Count the lines in the entries below that contain the word "Instruction". Reply with the number alone.

Material supplied:
= = = = =
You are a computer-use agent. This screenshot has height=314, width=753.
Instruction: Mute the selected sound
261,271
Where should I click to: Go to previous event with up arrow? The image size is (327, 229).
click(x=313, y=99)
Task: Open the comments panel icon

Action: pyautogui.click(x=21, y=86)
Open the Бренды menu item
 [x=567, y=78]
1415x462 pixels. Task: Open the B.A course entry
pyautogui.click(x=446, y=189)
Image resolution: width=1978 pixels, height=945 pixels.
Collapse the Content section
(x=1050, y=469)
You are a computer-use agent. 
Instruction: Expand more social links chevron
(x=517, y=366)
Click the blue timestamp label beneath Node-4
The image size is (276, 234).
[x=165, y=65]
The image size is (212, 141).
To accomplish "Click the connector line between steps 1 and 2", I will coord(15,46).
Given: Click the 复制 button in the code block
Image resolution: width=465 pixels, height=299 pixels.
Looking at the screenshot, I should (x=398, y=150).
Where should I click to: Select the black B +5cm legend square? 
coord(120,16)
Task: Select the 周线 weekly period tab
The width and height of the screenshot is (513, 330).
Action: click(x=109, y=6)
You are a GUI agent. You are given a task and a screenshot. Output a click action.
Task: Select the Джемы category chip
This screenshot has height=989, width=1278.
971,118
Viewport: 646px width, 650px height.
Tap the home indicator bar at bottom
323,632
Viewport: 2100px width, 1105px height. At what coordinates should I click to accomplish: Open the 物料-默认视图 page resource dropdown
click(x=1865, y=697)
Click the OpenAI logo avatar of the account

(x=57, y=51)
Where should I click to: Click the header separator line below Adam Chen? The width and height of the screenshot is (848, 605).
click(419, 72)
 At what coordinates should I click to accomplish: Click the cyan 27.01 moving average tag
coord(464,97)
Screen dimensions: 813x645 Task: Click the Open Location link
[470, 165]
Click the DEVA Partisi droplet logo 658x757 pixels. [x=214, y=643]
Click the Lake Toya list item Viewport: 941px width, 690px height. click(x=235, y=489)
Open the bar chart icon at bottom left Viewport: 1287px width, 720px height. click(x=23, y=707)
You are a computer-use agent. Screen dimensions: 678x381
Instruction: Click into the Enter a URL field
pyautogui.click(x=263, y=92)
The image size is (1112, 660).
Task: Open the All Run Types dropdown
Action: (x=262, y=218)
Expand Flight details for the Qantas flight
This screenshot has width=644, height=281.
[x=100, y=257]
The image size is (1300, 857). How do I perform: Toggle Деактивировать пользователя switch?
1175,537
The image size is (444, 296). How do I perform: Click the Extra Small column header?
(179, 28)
= = = = =
Reply: 3